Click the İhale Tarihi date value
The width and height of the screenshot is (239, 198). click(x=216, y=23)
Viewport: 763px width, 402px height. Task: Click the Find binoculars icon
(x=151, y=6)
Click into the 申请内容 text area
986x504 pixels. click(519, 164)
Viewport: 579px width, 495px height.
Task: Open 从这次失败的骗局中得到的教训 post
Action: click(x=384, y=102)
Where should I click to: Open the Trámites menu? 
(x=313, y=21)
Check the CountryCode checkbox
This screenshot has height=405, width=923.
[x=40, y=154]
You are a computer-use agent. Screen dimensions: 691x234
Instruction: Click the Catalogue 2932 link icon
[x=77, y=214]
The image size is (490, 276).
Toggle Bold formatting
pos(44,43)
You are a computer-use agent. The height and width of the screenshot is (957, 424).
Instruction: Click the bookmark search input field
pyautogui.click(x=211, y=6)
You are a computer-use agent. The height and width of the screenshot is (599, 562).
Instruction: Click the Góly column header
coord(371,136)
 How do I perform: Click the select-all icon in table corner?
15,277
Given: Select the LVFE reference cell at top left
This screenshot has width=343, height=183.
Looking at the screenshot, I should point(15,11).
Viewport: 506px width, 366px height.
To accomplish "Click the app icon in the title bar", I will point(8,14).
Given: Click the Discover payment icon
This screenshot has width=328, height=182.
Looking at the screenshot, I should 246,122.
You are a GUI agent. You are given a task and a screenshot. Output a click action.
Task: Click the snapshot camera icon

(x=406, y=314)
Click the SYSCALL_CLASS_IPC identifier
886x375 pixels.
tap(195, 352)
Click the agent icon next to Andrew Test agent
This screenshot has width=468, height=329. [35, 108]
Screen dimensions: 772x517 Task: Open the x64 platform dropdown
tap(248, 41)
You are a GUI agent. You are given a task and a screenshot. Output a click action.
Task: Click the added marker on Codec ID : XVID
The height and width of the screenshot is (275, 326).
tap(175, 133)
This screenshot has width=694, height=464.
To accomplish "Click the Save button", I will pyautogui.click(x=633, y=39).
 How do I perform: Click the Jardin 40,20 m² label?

....................

Copy out every one of the records above word for word, keeping each line in its original order.

Click the İhale Tarihi date value
The width and height of the screenshot is (239, 198). click(x=216, y=23)
Viewport: 763px width, 402px height. Task: Click the Find binoculars icon
(x=151, y=6)
Click into the 申请内容 text area
986x504 pixels. click(519, 164)
Viewport: 579px width, 495px height.
Task: Open 从这次失败的骗局中得到的教训 post
Action: click(x=384, y=102)
Where should I click to: Open the Trámites menu? 
(x=313, y=21)
Check the CountryCode checkbox
This screenshot has height=405, width=923.
[x=40, y=154]
You are a computer-use agent. Screen dimensions: 691x234
Instruction: Click the Catalogue 2932 link icon
[x=77, y=214]
The image size is (490, 276).
Toggle Bold formatting
pos(44,43)
You are a computer-use agent. The height and width of the screenshot is (957, 424).
Instruction: Click the bookmark search input field
pyautogui.click(x=211, y=6)
You are a computer-use agent. The height and width of the screenshot is (599, 562).
Instruction: Click the Góly column header
coord(371,136)
 How do I perform: Click the select-all icon in table corner?
15,277
Given: Select the LVFE reference cell at top left
This screenshot has width=343, height=183.
Looking at the screenshot, I should point(15,11).
Viewport: 506px width, 366px height.
To accomplish "Click the app icon in the title bar", I will point(8,14).
Given: Click the Discover payment icon
This screenshot has width=328, height=182.
Looking at the screenshot, I should 246,122.
You are a GUI agent. You are given a task and a screenshot. Output a click action.
Task: Click the snapshot camera icon

(x=406, y=314)
Click the SYSCALL_CLASS_IPC identifier
886x375 pixels.
tap(195, 352)
Click the agent icon next to Andrew Test agent
This screenshot has width=468, height=329. [35, 108]
Screen dimensions: 772x517 Task: Open the x64 platform dropdown
tap(248, 41)
You are a GUI agent. You are given a task and a screenshot. Output a click action.
Task: Click the added marker on Codec ID : XVID
The height and width of the screenshot is (275, 326).
tap(175, 133)
This screenshot has width=694, height=464.
To accomplish "Click the Save button", I will pyautogui.click(x=633, y=39).
 How do I perform: Click the Jardin 40,20 m² label?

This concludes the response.